You can download an iPhone app for the 13th edition from the App Store (search for Weeks Population).

If you are a user of my textbook and would like to suggest a blog post idea, please email me at: john.weeks@sdsu.edu

Monday, March 17, 2014

More on Income Inequality and Piketty's "Capital"

My copy of Piketty's "Capital" arrived yesterday, as did a "Thoughts From the Frontline" newsletter from Mauldin Economics [the subscription is free]. Mauldin makes a very important demographic point, which I highlight in Chapter 8, namely that wealth tends to be concentrated in the older population. This is discussed in some detail by Piketty in his Chapter 11. As life expectancy increases, wealth turns over less often, and the wealthy have the opportunity to disproportionately increase their wealth because he shows how it really is true that it takes money to make money. Indeed, this is, in Piketty's mind, a "justification for a progressive annual tax on the largest fortunes worldwide. Such a tax is the only way of democratically controlling this potentially explosive process [excessive concentrations of capital] while preserving entrepreneurial dynamism and international economic openness" (p. 444).

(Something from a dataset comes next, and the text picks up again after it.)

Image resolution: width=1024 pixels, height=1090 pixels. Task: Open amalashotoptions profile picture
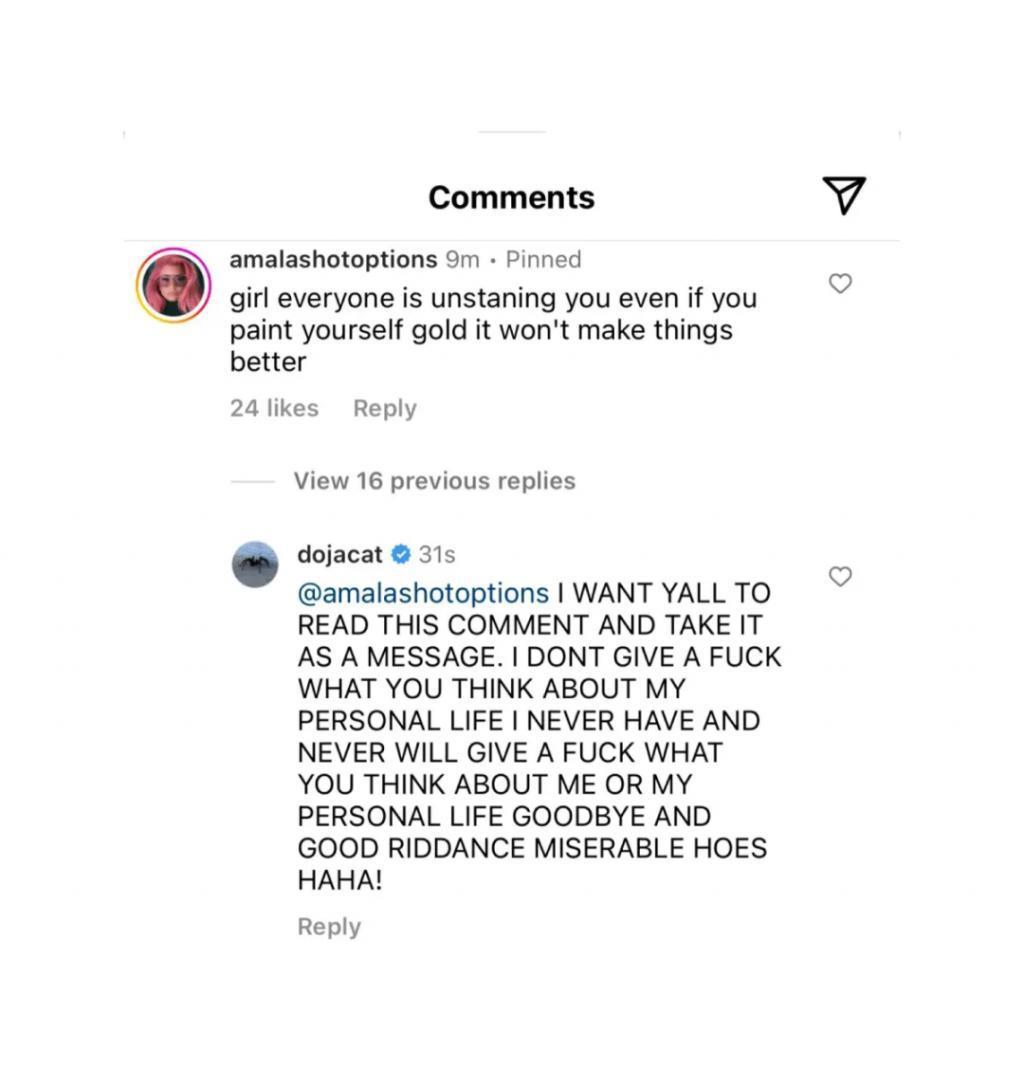(x=173, y=285)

At the same time, it is important to be clear about the distinction between wealth and income. The very wealthy earn money from "rents" (the use of their capital), rather than wages. Most people, however, are wage earners and so the question is whether or not they are better or worse off than they used to be, no matter what is happening to the very wealthy. Mauldin offers data from Emmanual Saez at UC Berkeley--a frequent collaborator of Piketty's--showing that the income share of people just below the top 1% has not changed much in the US over the past 100 years. This emphasizes Piketty's point about the explosive concentration just at the top. Mauldin also quotes studies (that I have not checked on myself) suggesting that if you include benefits and account for inflation “Middle-class stagnation and the ‘decoupling’ of pay and productivity are illusions. Yes, the U.S. economy is in the doldrums, thanks to a variety of factors... But by any sensible measure, most Americans are today better paid and more prosperous than in the past.” This sounds like something you would only hear on Fox News, but perhaps the data bear out that conclusion.

There are even more demographic complications to the income inequality issue, and I'll discuss them in a subsequent blog.